Records from a data source:
- - - - - - -

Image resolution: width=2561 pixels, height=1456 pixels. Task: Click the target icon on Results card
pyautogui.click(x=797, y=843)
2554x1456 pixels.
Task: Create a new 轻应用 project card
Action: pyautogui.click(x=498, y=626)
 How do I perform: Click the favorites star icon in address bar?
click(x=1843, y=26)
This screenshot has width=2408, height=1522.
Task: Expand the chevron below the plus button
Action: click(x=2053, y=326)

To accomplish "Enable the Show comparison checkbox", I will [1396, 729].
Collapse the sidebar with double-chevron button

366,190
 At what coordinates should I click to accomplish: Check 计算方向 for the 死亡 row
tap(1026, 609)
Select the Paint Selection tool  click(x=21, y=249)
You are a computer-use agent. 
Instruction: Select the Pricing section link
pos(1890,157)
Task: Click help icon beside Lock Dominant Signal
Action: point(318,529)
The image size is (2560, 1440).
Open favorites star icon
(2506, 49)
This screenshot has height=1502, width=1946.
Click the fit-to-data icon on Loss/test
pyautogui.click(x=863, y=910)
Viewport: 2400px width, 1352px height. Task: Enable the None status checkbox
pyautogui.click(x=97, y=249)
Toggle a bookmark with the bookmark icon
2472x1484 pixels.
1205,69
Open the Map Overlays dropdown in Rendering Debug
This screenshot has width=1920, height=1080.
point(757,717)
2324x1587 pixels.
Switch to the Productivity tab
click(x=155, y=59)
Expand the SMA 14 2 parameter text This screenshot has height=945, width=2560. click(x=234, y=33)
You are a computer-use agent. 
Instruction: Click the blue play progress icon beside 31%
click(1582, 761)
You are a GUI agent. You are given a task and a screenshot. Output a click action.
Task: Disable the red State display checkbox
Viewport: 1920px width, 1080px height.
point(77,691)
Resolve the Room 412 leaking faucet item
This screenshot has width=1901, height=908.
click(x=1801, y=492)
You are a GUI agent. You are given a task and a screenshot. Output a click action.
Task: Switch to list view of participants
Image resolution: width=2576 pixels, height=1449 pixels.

- - - - - - -

Only a verbatim transcription of the lines from the one containing "Viewport: 1920px width, 1080px height." through the last line of the records counts as the answer.

Exercise response:
Viewport: 1920px width, 1080px height.
point(77,691)
Resolve the Room 412 leaking faucet item
This screenshot has width=1901, height=908.
click(x=1801, y=492)
You are a GUI agent. You are given a task and a screenshot. Output a click action.
Task: Switch to list view of participants
Image resolution: width=2576 pixels, height=1449 pixels.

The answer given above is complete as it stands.